What is this problem of not being able to win? This problem is called a tilt, or tilting. This term is used in gaming and poker, which is when you become angry or frustrated to the point where you begin to play in a way that is not the best for you, or simply sub-optimally. For example, in poker, an unsuited seven deuce is known as the worst hand in poker, and perhaps you have lost a lot of money in the past few rounds. If you get angry with the game and perhaps go all in with this hand of cards, you might be called tilted. In chess, you may continuously lose the games that you play, and get angry because of this. This may even cause you to play more aggressively than you usually do, making it likelier for you to risk another loss.
So now that we understand what happens during a tilt, let’s look deeper into what causes a tilt. There are multiple factors that may lead to tilting. Firstly, you may feel pressured to reach your goal, or compare yourself with your friends. This may cause you to try to go aggressive in order to win the game and try to reach your goal. I believe that this was one of my main reasons why I was not able to reach 1200 elo for a while. Another cause of tilting is due to facing cheaters. You may feel unhappy about the game pairing you up with a cheater, and this may affect your game. I have never experienced this, but I have been a bit angry that my opponent is playing so well which caused me to play my next game quite terribly. As a matter of fact, playing safely allows you to defeat your opponent better than being too aggressive, although playing aggressively can sometimes let you win. The final reason that may lead to a tilt in your elo is because you are playing too much without a break. This may cause stress and lead you to lose your matches, perhaps even against worse opponents.

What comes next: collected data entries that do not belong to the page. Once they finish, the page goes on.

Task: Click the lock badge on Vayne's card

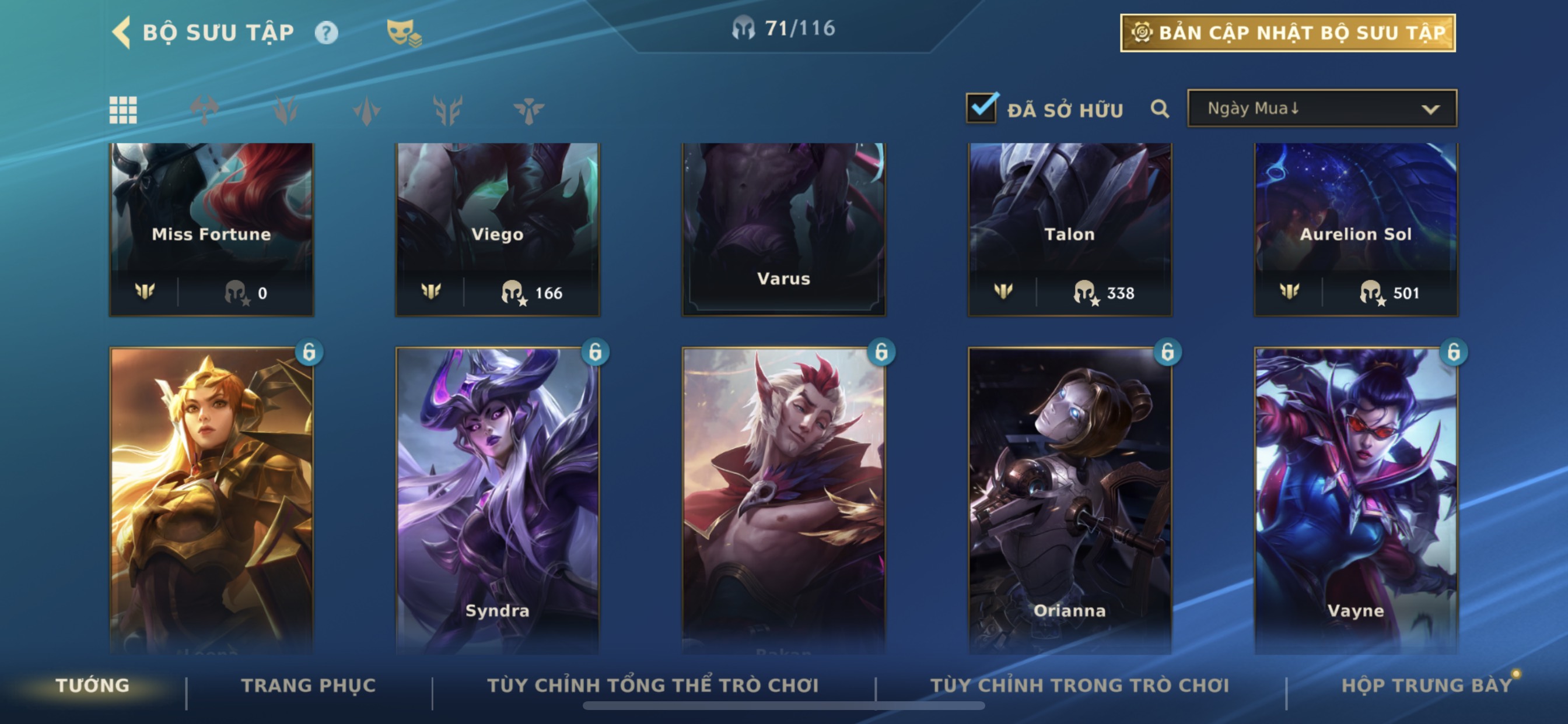Action: tap(1453, 352)
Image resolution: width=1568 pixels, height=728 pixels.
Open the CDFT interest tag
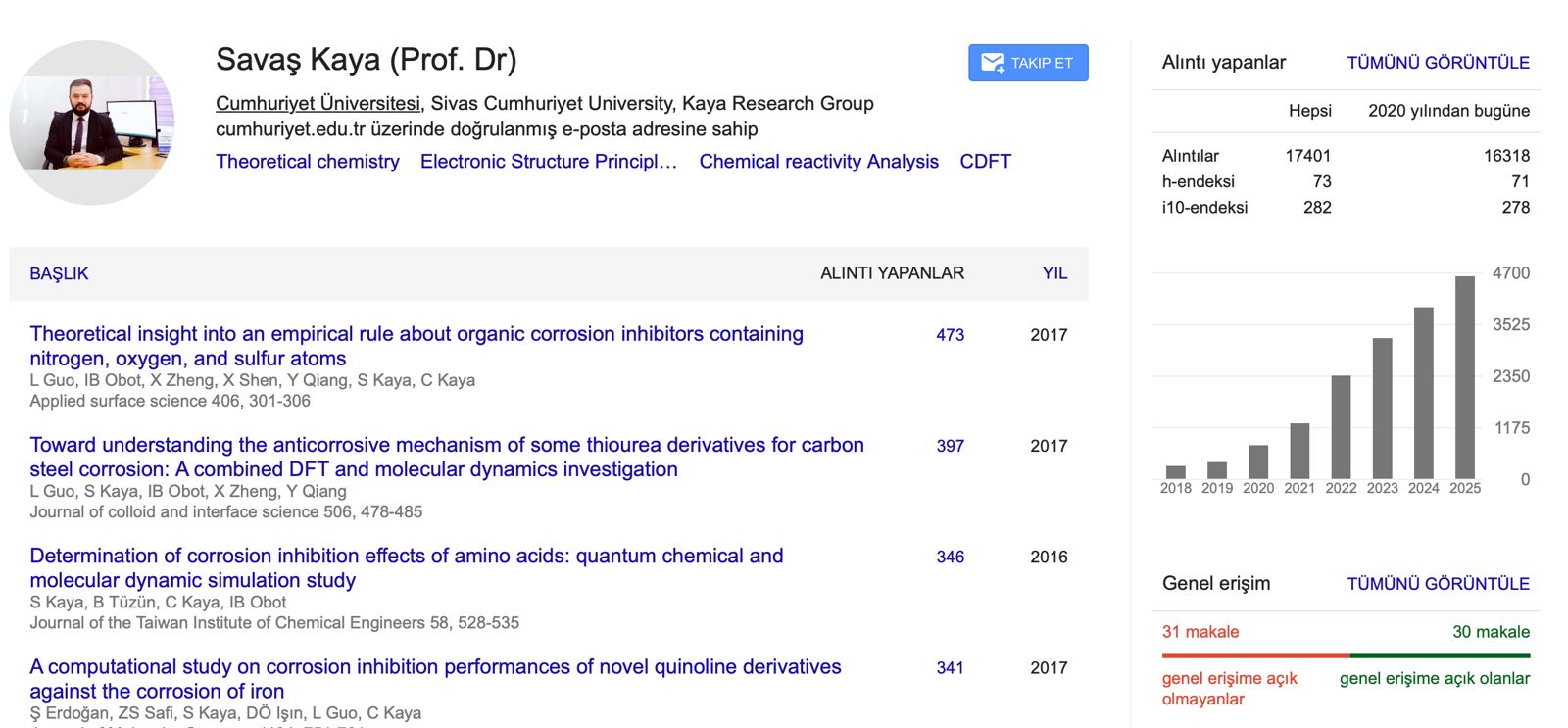point(985,162)
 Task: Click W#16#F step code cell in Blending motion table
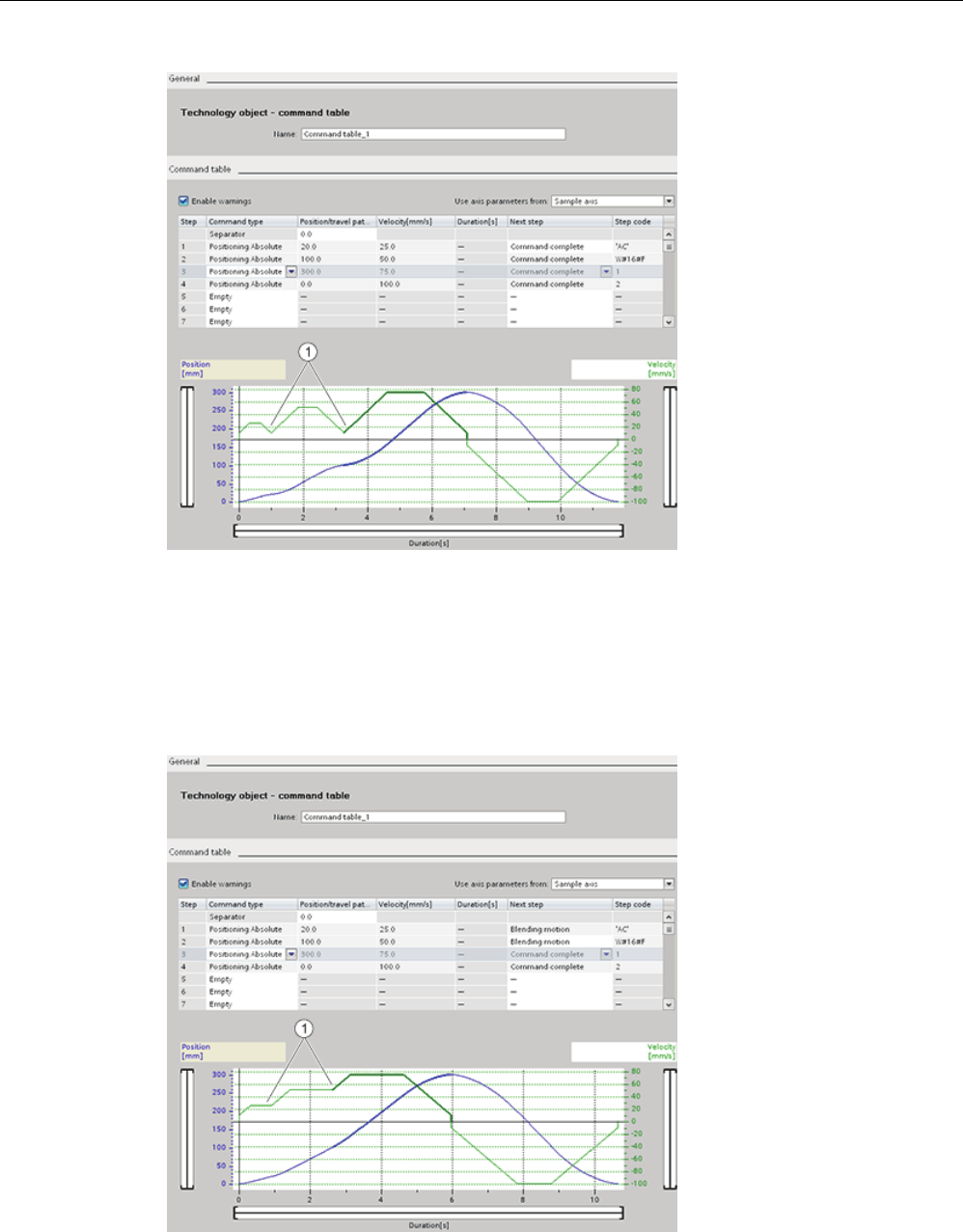(638, 942)
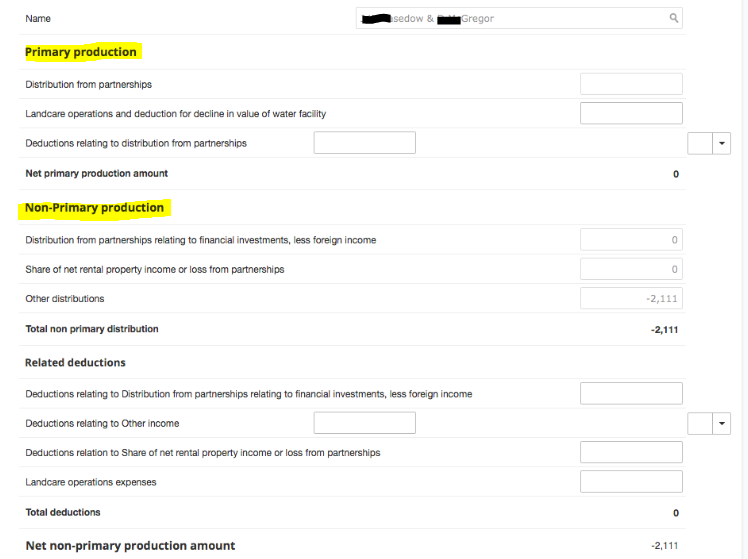748x559 pixels.
Task: Select the small box left of the partnerships deductions dropdown arrow
Action: [x=700, y=143]
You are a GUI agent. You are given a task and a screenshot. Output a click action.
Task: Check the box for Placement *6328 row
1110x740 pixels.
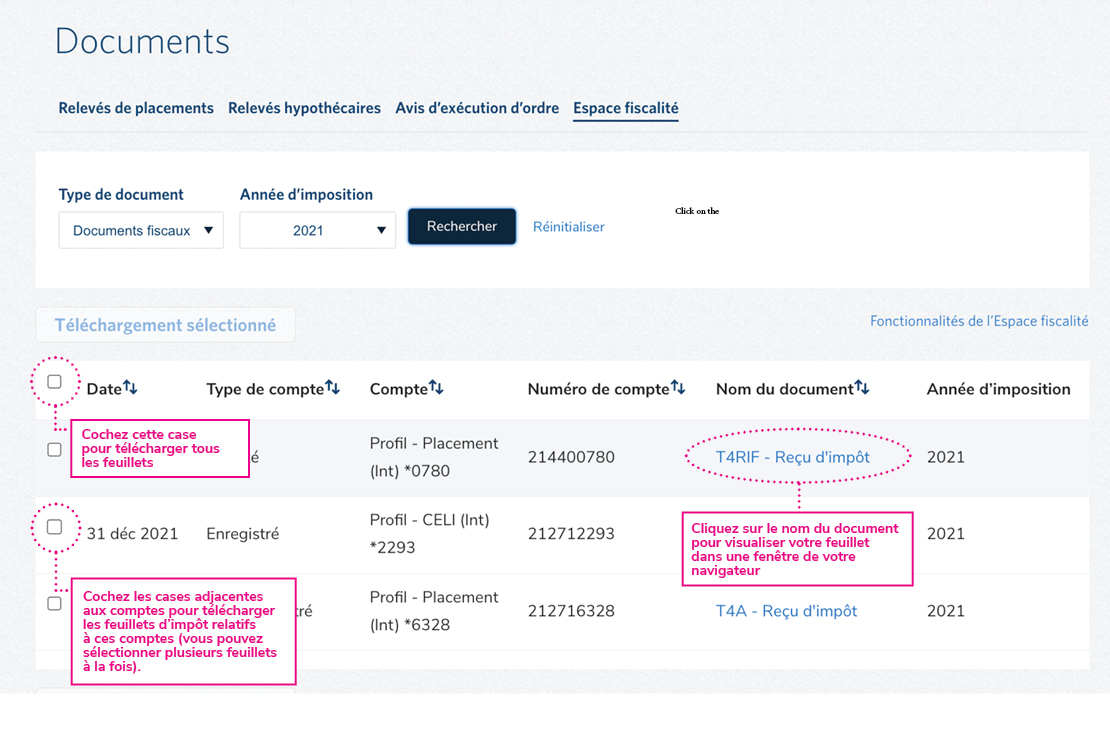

A big question now that comes into your mind is probably “how do you avoid tilting?”, and that is a great question. First, calm yourself down. You probably have heard these, but breathe slowly: taking a breath in, and a breath out. Try to ignore the previous games that you have played, as they are in the past. You want to learn from your mistakes, but you do not want to focus on the fact that you lost the game, as that would likely cause tilting. Instead, take it as an opportunity to learn from your mistakes, and perhaps even how your opponent didn’t manage to fully capitalize their winning position to a complete win. This way, you learn and become better at this game. If you are still losing, take a break from playing chess. You can even watch how other players play chess by watching chess streamers. You might be able to learn a few things from them. And finally, ensure to play only up to the point that you know you can enjoy the game. I used to play 20 chess games in one session that lasted around 2 hours, but now I know better and play 2 to 3 games of chess every day, allowing me to take my time reaching my goal.
I hope these tips help you overcome your continuous loss in elo and hopefully allow you to recover and reach your goal of the elo you want. Make sure to enjoy and have fun.